Nice mini history of Orinthia’s life.
Thank you for finding out about Orinthia’s later life. I have occasionally wondered if she knew Susan Clapp, who was a school teacher in N. Bridgewater and Stoughton, later teaching freed slaves in North Carolina for a year after the war and moving on to another mission on Martha’s Vineyard, teaching the Portuguese, blacks, and some Native-Americans. She confers with Oakes for his advice about starting a school of her own, several years after the time of Evelina’s diary. We have several years worth of her diary, which has been transcribed, but not yet published or posted on our website. When I look at the chronology, it is unlikely that she and Orinthia crossed paths, but since she was living just a few miles away on Bay Road, it is possible.
The diary of Susan Clapp sounds wonderful – perhaps she and Evelina at least knew of each other. It was a small world back then.
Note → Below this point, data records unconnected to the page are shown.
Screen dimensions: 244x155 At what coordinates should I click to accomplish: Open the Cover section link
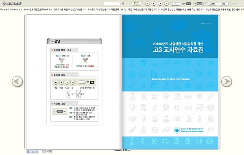(5, 9)
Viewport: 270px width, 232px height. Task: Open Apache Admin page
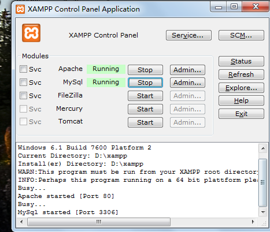point(187,70)
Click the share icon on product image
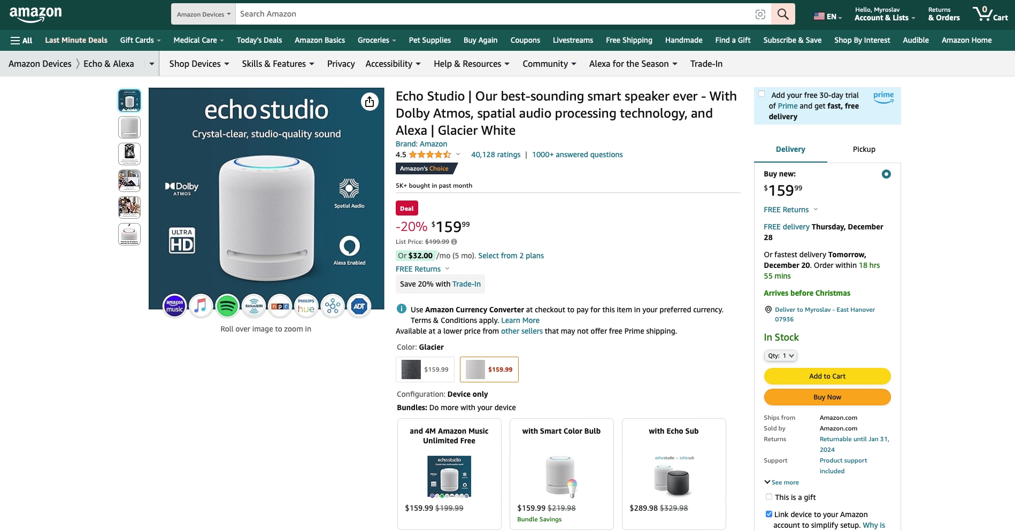This screenshot has height=531, width=1015. point(370,102)
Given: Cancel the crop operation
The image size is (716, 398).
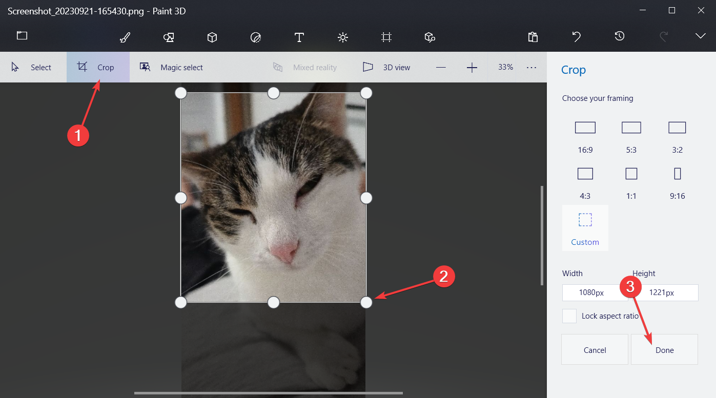Looking at the screenshot, I should (595, 349).
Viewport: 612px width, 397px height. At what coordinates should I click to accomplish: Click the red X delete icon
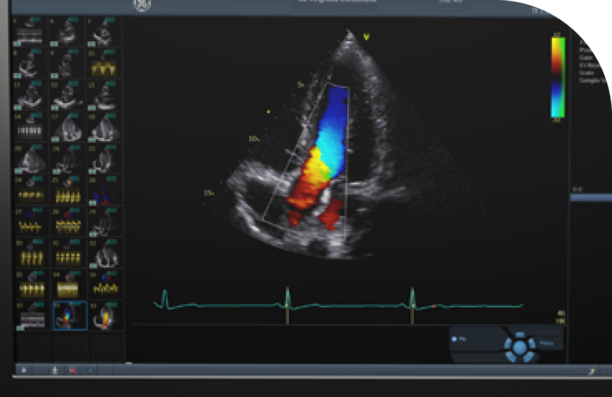tap(72, 370)
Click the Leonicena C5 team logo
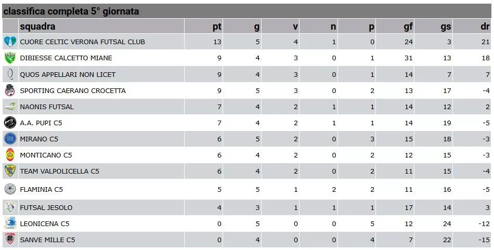 10,223
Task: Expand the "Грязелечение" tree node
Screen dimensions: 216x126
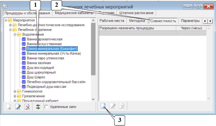Action: tap(14, 96)
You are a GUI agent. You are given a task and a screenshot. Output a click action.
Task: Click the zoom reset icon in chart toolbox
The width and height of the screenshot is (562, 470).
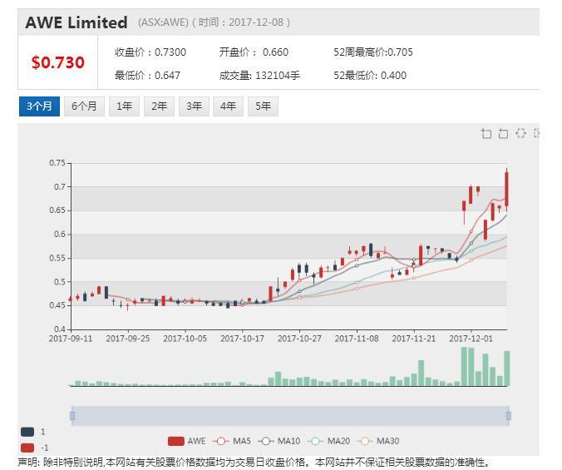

Susan records much more in each entry than Evelina does, more than half of it heavily-religiously-oriented, for better or for worse. Clearly her religious beliefs are at the core of her life and she does not have a husband, children, or household to work for. It is interesting that her strong beliefs in serving the Lord apparently gave her a way of avoiding the traditional role for women. She mentions at least one guy, who had proposed to her and gotten rejected, supposedly because she did not deem him a true believer. Ironically, she meets him later with the woman he has married and he has become much more of a believer, causing a few vaguely worded possible second thoughts on her part. It’s too bad that she was not an Ames, or we might lure you into continuing your blog with/on her journal.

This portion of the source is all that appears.